Rettore, come avviene il processo di osmosi tra i centri di ricerca e le imprese?

“E’ la domanda cruciale. In questo libro, che ho iniziato circa 3 anni fa, ho voluto cogliere l’opportunità che ci segnala la letteratura economica industriale: l’innovazione ha un costo piuttosto elevato, che cresce in maniera esponenziale. Per creare prodotti nuovi occorrono molti investimenti. La ricerca costa sempre più cara: per competere le PMI hanno bisogno di innovazione ma non sono in possesso di un reddito che permetta di avere alcune aree dedicate alla ricerca e allo sviluppo”.

Quindi sono obbligate a ‘prendere’ da fuori le conoscenze tecniche?
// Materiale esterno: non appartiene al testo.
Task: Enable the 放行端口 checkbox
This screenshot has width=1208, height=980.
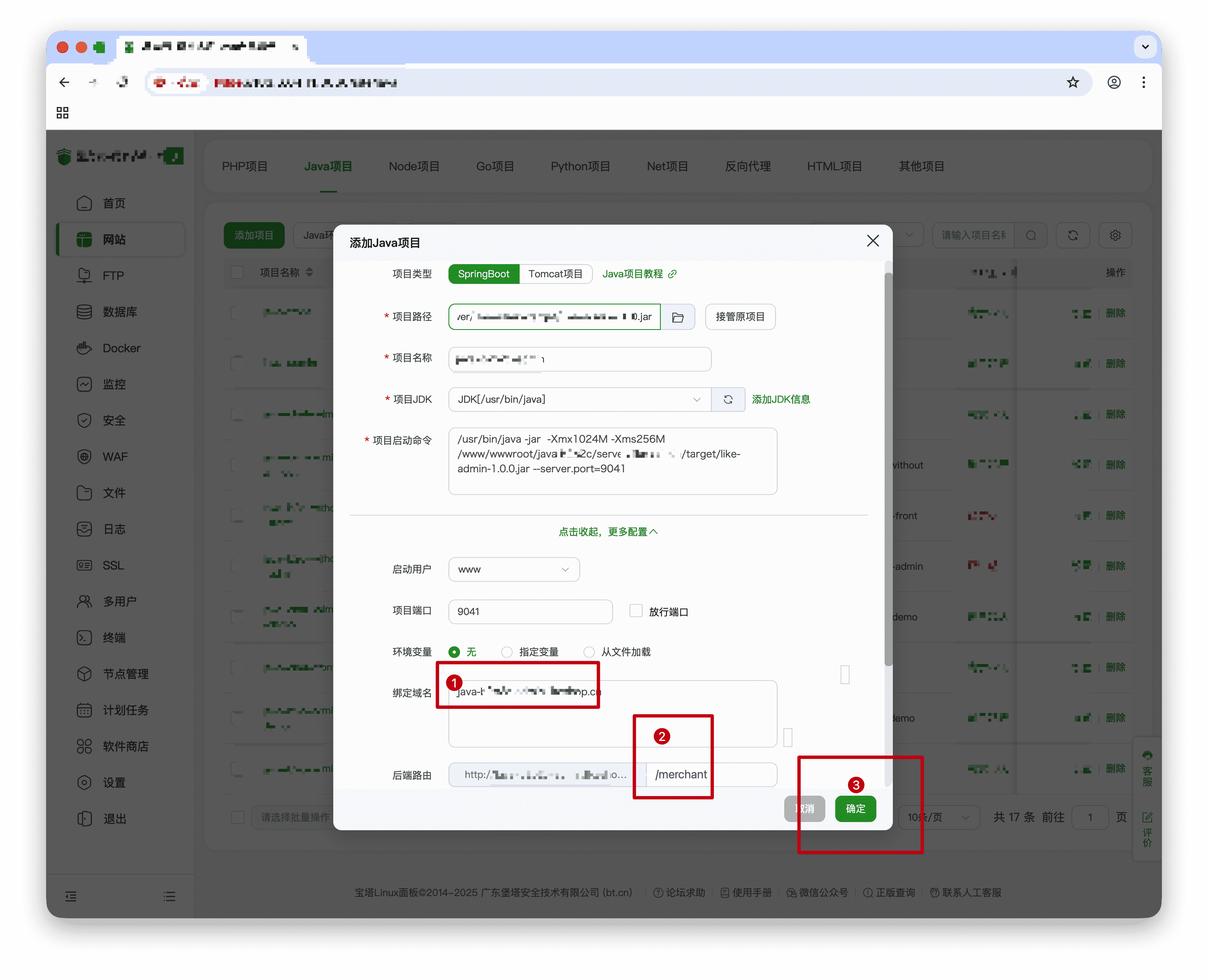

“Trovare tecnologie già pronte e già utilizzate in altri settori è molto stimolante. Il ‘trasferimento’ non è solo spin off ma è anche ‘prendere’ le tecnologie da altri settori. Un esempio? Il titanio. Utilizzato nello spazio, ha consentito di salvare molte persone anziane dalle fratture, e non si tratta, chiaramente, di una tecnologia creata dalla medicina. O come il sistema UHT per la conservazione del latte, un processo ideato da un biologo. Mai come in questo momento si parla di trasferimento tecnologico. L’open innovation, ovvero lo scambio tra imprese, si è sempre fatto. Oggi però il trasferimento tecnologico sta attraversando un periodo di grande fertilità, anche perché oggi l’information tecnology lo permette”.

Lei è uno dei grandi promotori del parco scientifico e tecnologico a San Marino: ha dedicato qualche pagina al progetto?

“Siamo in forte ritardo. Siamo stati attirati dai distretti italiani: Prato, Carpi, Sassuolo, Verona, ecc. I distretti però stanno evaporando in quanto sono produzioni che non riescono a resistere a causa del differenziale del costo del lavoro: rimangono solo le funzioni direttive. Bisogna cambiare strategia. O meglio: la Repubblica deve mettere a punto una strategia. Il parco scientifico e tecnologico non interessa solo a San Marino, ma anche alla Provincia di Pesaro-Urbino e a tutta la Regione Emilia-Romagna. E non va in collisione con i tecnopoli, che di fatto sono un’aggregazione di imprese su scala regionale. Il parco scientifico e tecnologico è altro. Ci sono molti motivi per cominciare, ma serve una decisione politica. San Marino, dal punto di vista logistico, ha una posizione strategica: nel raggio di 100 km c’è Arezzo, Firenze, Urbino, Rimini, Ravenna, Pesaro. E’ una risorsa immensa. E’ necessario aprire un dibattito sulle politiche industriali: bisogna essere più reattivi e cercare di creare una società che si fondi sulla conoscenza”.

Il ruolo dell’Università, in questo senso, è di primo ordine?

“Nel Parco Scientifico i laboratori delle imprese industriali che fanno ricerca e sviluppo collaborano con i dipartimenti universitari. Così sono nati i Parchi e così devono rimanere. Questa collaborazione interdisciplinare, che genera una gamma di competenze più ampie, produce una maggiore capacità di innovazione. Tra maggio e giugno del 2011 – per un mese – l’Università organizzerà un corso per studenti statunitensi. L’Università, in questo senso, cerca di dare un contributo reale e concreto”.